Das Europäische Parlament hat am 15. April 2014 einen Vorschlag der Europäischen Kommission für eine Richtlinie zur Offenlegung bestimmter sozialer und ökologischer Aspekte von großen Unternehmen verabschiedet. Ziel der Richtlinie ist es, die Transparenz und die Berücksichtigung ökologischer und sozialer Aspekte von Unternehmen in der EU zu erhöhen. 

Dabei steht es den Unternehmen frei, ob sie ihrer Offenlegungspflicht im Rahmen des Geschäftsberichts oder mit einem eigenständigen Bericht nachkommen. Eine unverbindliche Leitlinie zur Methode der Berichterstattung wird ab Oktober 2014 von der Europäischen Kommission ausgearbeitet werden. Diese soll die Vergleichbarkeit der Informationen gewährleisten.
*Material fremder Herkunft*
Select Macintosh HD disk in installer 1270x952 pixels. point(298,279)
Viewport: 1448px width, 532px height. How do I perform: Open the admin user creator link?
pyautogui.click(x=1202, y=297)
Mitarbeiterstarke Firmen betroffen

Die Entscheidung des Europäischen Parlaments wird weitreichende Auswirkungen für die Berichterstattung zahlreicher Unternehmen haben. Betroffen sind Firmen mit mehr als 500 Mitarbeitern. Sie müssen künftig über ihre Umwelt-, Sozial- und Arbeitnehmerbelange berichten. Sie sollen weiterhin offenlegen, wie sie gegen Korruption vorgehen und wie sie eine Vielfalt in den Leitungs- und Kontrollorganen gewährleisten. Aus Kommunikationssicht sind die neuen Vorschriften zu begrüßen. Sie verbessern die Transparenz für Investoren, Mitarbeiter und die breite Öffentlichkeit. Unternehmen, die schon heute Angaben sowohl zu ihren finanziellen als auch den nichtfinanziellen Geschäftsergebnissen veröffentlichen, haben niedrigere Finanzierungskosten, können talentiertere Mitarbeiter für sich gewinnen und sind letztlich erfolgreicher.
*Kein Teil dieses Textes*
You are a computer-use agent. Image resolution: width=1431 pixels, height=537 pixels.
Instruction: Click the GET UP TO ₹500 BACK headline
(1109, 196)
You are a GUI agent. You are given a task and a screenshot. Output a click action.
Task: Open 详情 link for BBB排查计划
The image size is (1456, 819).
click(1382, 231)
Ökologische und soziale Angaben relevant

Klaus Rainer Kirchhoff, Vorstandsvorsitzender Kirchhoff Consult
Klaus Rainer Kirchhoff, Vorstandsvorsitzender Kirchhoff Consult

Was aber soll eigentlich publiziert werden? Unternehmen sollen in ihrem Bericht relevante und wesentliche Angaben zu ökologischen und sozialen Aspekten offenlegen. Statt eines detaillierten Nachhaltigkeitsberichts reichen der EU jedoch knappe Informationen, die notwendig sind, um sich ein Bild von der diesbezüglichen Entwicklung einer Gesellschaft zu machen. Was die Transparenz im Hinblick auf die Vielfalt in den Leitungs- und Kontrollorganen angeht, so müssten große börsennotierte Gesellschaften Angaben zu ihrer Diversitätspolitik machen und dabei die Aspekte Alter und Geschlecht, die geografische Vielfalt sowie den Bildungs- und Berufshintergrund erläutern. Offenzulegen sind hierbei die Ziele der Diversitätspolitik, die Art ihrer Umsetzung und die erzielten Ergebnisse.
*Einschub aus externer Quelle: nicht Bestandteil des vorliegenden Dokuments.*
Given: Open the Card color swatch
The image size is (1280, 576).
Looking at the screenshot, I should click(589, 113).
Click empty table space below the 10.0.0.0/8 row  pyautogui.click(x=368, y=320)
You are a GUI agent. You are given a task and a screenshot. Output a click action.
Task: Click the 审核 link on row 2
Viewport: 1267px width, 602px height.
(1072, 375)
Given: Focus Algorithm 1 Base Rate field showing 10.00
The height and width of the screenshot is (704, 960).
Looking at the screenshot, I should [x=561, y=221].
Soweit zu den Inhalten. Eine zweite Frage, die sich stellt, ist die nach dem Grund der neuen Regeln. Die EU war einfach unzufrieden mit der bestehenden Berichtspraxis: Nach der Vierten Gesellschaftsrechtrichtlinie über den Jahresabschluss können Unternehmen selbst entscheiden, ob sie bestimmte Informationen über ökologische, soziale und andere Aspekte ihrer Tätigkeit veröffentlichen. Diese Anforderungen haben sich ineffektiv erwiesen und wurden in den Mitgliedstaaten unterschiedlich angewandt. Derzeit legen weniger als 10% der größten Unternehmen in der EU regelmäßig entsprechende Informationen offen. Das ist natürlich viel zu wenig.

Spielräume vorhanden

Und wie sollen Unternehmen mit den neuen Anforderungen umgehen, die künftig zu erfüllen sind? Die Richtlinie lässt erheblichen Spielraum. Unternehmen sollen relevante Informationen so veröffentlichen, wie sie es für sinnvoll halten. Dabei heißt es, dass Gesellschaften sich auf internationale oder nationale Leitlinien stützen können, die sie für geeignet halten. Dazu zählen beispielsweise „Global Compact“ der Vereinten Nationen, die ISO-Norm 26000 oder der Deutsche Nachhaltigkeitskodex. Wir empfehlen jedoch, sich an den Berichtsstandards der Global Reporting Initiative GRI zu orientieren – ein weltweit anerkanntes Regelwerk, das nach heutigem Kenntnisstand alle Anforderungen erfüllen und deshalb wohl auch am häufigsten befolgt werden wird.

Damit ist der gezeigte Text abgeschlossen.